The online dark arts boom has attracted people from all walks of life, and that includes multi-platinum musicians. In 2017, Lana Del Rey revealed herself to be “a bit of a mystic at heart” and announced her intentions to place a curse on Donald Trump. Del Rey’s proclamation was met with rapturous enthusiasm, especially on Tumblr, where occult practices have been flourishing over the last few years.

Tumblr’s witchcraft community – or WitchBlr as they describe themselves – is a thriving subculture. Across the site, wannabe mystics can learn a vast range of occult traditions, from crystals and candles to curses and palm reading. WitchBlr is a highly-stylized mix of cultural teachings, discussions, and wholesome means. Now, with the endorsement of “pagan pop star” Lana Del Rey, these young enthusiastic occultists hope their community will reach an even wider audience in years to come.[11]

1 Church of Kek

As seen earlier in this article, witchcraft and sorcery have found huge popularity among the Biden-supporting liberals of the United States.

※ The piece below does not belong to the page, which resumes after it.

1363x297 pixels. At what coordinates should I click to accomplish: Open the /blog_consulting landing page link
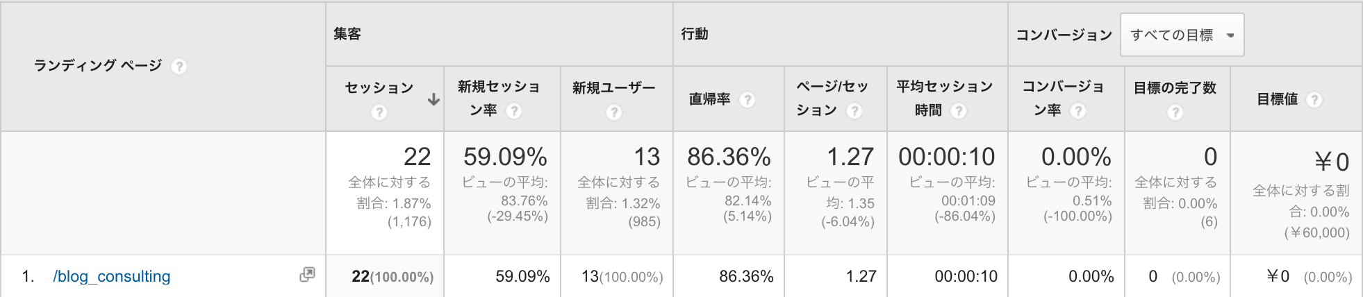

But the Democrats are not the only ones who are now enamored with the supernatural. The dark arts renaissance is gripping people across the political spectrum, from the anti-capitalists of the far-left to the internet-loving alt-right.

In fact, many of the alt-right have begun to create their own quasi-religion, a Pepe The Frog-inspired craze known as the Cult Of Kek. Although the Cult Of Kek is undeniably a child of the internet, its roots stretch back to ancient Egypt. In the age of pyramids and sphinxes, people believed in a mischievous deity known as Kek, who ripped through the country causing mayhem and had the head of a frog.

For the Pepe-obsessed alt-right, a god that combines both mischief and frogs seemed too perfect to resist. Hence the Cult Of Kek was born, the semi-ironic online movement whose power is said to lie in the strength of meme magic. Followers of the cult, which one member described as “very funny and at the same time very serious”, are said to use trolling as a form of incantation. Back in 2016, Kek-followers inundated their social media feeds with endless Donald Trump Pepe memes in an attempt to sway the US elections.

“By saturating the web with these images of Pepe, they were trying to somehow make reality reflect the net,” explained Gary Lachman, an expert in modern mysticism. “It wouldn’t be the first time that extreme right conservative groups have employed the supernatural. The Nazis did exactly that. Creating a narrative and associated belief system has always been used as propaganda.”[12]